The locus descriptions (total and intron length, polymorphism) represent comparisons between Ficus obtusifolia (sect. Americana) and F. maxima (sect. Pharmacocysea).

The first two letters of the marker name indicate the genomic comparisons (e.g., FA = Ficus/Arabidopsis; FP = Ficus/Populus) followed by the numerical locus identifier of the reference genome.

Full reference genome locus name.

Abbreviation for the putative gene function.

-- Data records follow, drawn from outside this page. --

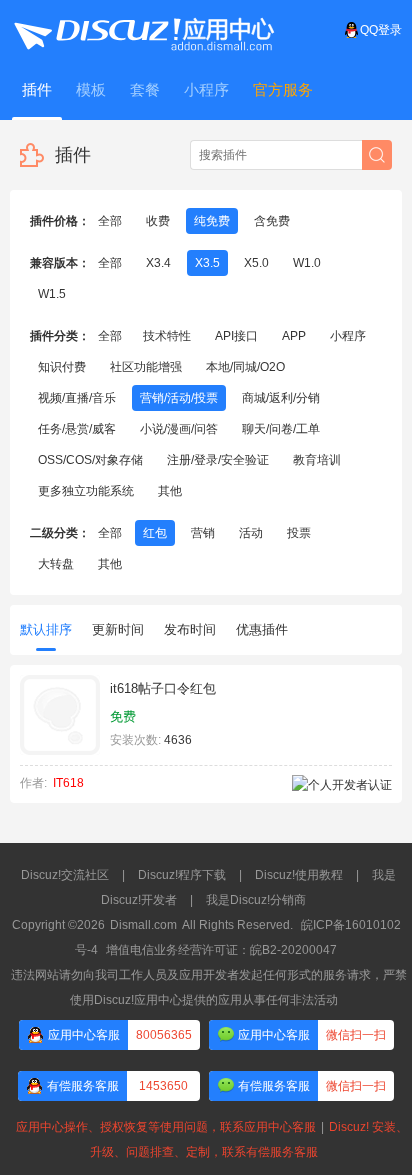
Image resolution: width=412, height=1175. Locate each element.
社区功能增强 (146, 367)
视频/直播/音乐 (77, 398)
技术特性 (167, 336)
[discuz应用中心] (143, 30)
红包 (155, 533)
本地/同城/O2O (245, 367)
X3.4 (158, 263)
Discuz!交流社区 (65, 875)
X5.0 (256, 263)
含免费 (272, 221)
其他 (170, 491)
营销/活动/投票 (179, 398)
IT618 (68, 783)
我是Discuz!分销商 (256, 900)
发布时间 (190, 629)
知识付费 (62, 367)
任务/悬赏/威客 (77, 429)
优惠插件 (262, 629)
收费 (158, 221)
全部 (110, 221)
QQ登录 (381, 30)
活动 (251, 533)
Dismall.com (143, 925)
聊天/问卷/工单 (281, 429)
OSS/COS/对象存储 (90, 460)
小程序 (348, 336)
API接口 (236, 336)
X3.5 (207, 263)
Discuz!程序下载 (182, 875)
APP (294, 336)
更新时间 (118, 629)
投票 (299, 533)
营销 (203, 533)
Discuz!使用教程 (299, 875)
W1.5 (52, 294)
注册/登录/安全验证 (218, 460)
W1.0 (307, 263)
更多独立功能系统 (86, 491)
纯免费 (212, 221)
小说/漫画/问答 (179, 429)
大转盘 (56, 564)
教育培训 (317, 460)
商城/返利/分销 (281, 398)
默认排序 (46, 629)
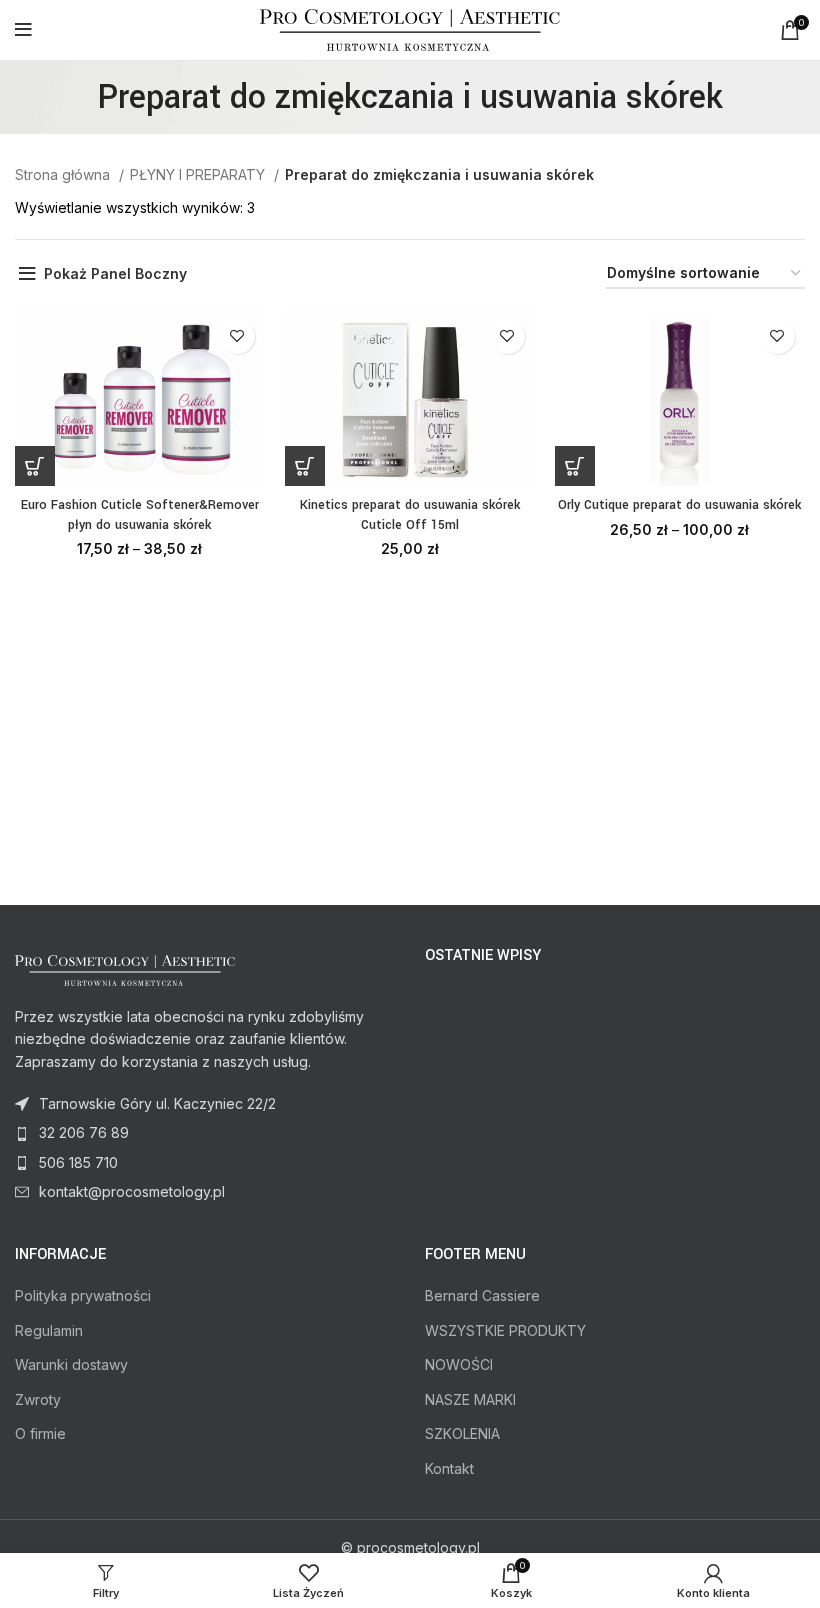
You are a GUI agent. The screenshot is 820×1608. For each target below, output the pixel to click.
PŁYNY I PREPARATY (199, 174)
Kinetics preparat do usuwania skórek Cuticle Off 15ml (410, 515)
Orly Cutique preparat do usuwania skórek (679, 505)
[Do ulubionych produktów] (237, 336)
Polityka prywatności (83, 1295)
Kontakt (449, 1468)
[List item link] (205, 1133)
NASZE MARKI (470, 1399)
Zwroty (38, 1399)
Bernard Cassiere (482, 1295)
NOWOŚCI (459, 1364)
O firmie (40, 1433)
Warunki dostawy (71, 1364)
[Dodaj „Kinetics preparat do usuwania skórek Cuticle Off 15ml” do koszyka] (305, 466)
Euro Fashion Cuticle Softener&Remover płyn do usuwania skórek (140, 515)
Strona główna (64, 174)
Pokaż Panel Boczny (115, 273)
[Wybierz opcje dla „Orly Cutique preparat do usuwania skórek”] (575, 466)
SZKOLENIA (462, 1433)
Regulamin (49, 1330)
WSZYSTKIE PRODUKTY (505, 1330)
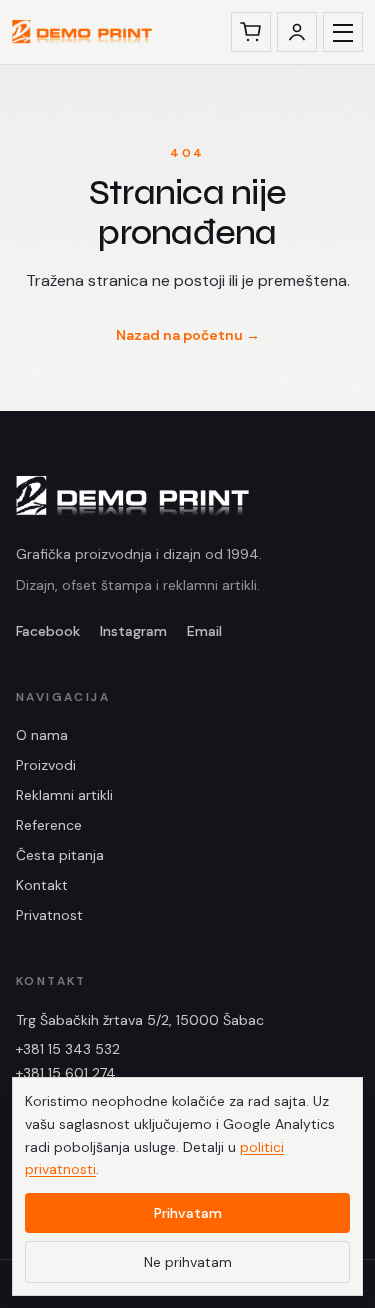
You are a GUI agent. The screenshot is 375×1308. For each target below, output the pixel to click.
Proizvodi (46, 765)
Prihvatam (188, 1213)
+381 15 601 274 (66, 1073)
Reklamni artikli (64, 795)
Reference (49, 825)
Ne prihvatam (188, 1262)
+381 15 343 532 (68, 1049)
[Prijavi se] (297, 32)
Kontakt (42, 885)
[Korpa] (251, 32)
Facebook (48, 631)
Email (204, 631)
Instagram (133, 631)
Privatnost (49, 915)
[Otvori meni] (343, 32)
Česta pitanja (60, 855)
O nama (42, 735)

Denotes markers that were not transferable to the Poulsenia armata (Moraceae) outgroup.

Data analyses

DNA chromatograms were edited using the SEQUENCHER program (Gene Codes Corporation, Ann Arbor, Michigan, USA). DNA sequences were initially aligned using ClustalX version 1.81 (Thompson et al., 1997) with default settings, and subsequently aligned manually using Se-Al (Rambaut, 1996). We determined number of polymorphic sites, nucleotide diversity (π), and GC content using MEGA 5 software (Kumar et al., 2008).

Results

We identified 200 ESTs that satisfied our criterion of 80% exon identity with the published genomes. Based on intron length, we selected a subset of 80 ESTs for further marker development, of which 31 amplified successfully in Ficus species from both subgenera, 16 amplified in one species only, and 33 did not amplify in either species. The 31 cross-amplifying primer pairs were further tested in P. armata, of which 29 amplified successfully (Table 1). The number of polymorphic sites in F. obtusifolia and F. maxima comparisons ranged from 12 to 71 (mean = 32), whereas nucleotide diversity ranged from 0.02655 to 0.07305 (mean = 0.0470) (Table 1). In comparison, there were 45 variable sites in ITS between F. obtusifolia and F. maxima, falling within the range of the EPIC marker variation.

CONCLUSIONS

The 31 EPIC markers that amplified between the two Ficus subgenera indicate that these markers might be useful across the full phylogenetic breadth of the >60 Ma genus and its >750 species. The markers that transfer to Poulsenia indicate an even broader phylogenetic utility within the Moraceae (ca. 40 genera and 1000 species), which probably originated in the Cretaceous. These markers should therefore be extremely useful for phylogenetic analysis at the family level and potentially beyond. The markers show a level of intron divergence that is of a similar magnitude as ITS, which is one of the most informative and broadly used markers in plant molecular systematics. These EPIC loci should be useful for analyzing recent divergences in which incomplete lineage sorting and/or introgression may be factors, including recent speciation, hybridization, and comparative phylogeography. In combination with EPIC markers developed for chalcid wasps (Lohse et al., 2011), it should now be possible to jointly analyze wasp and host plant phylogenies to study coevolution at both population and phylogenetic scales.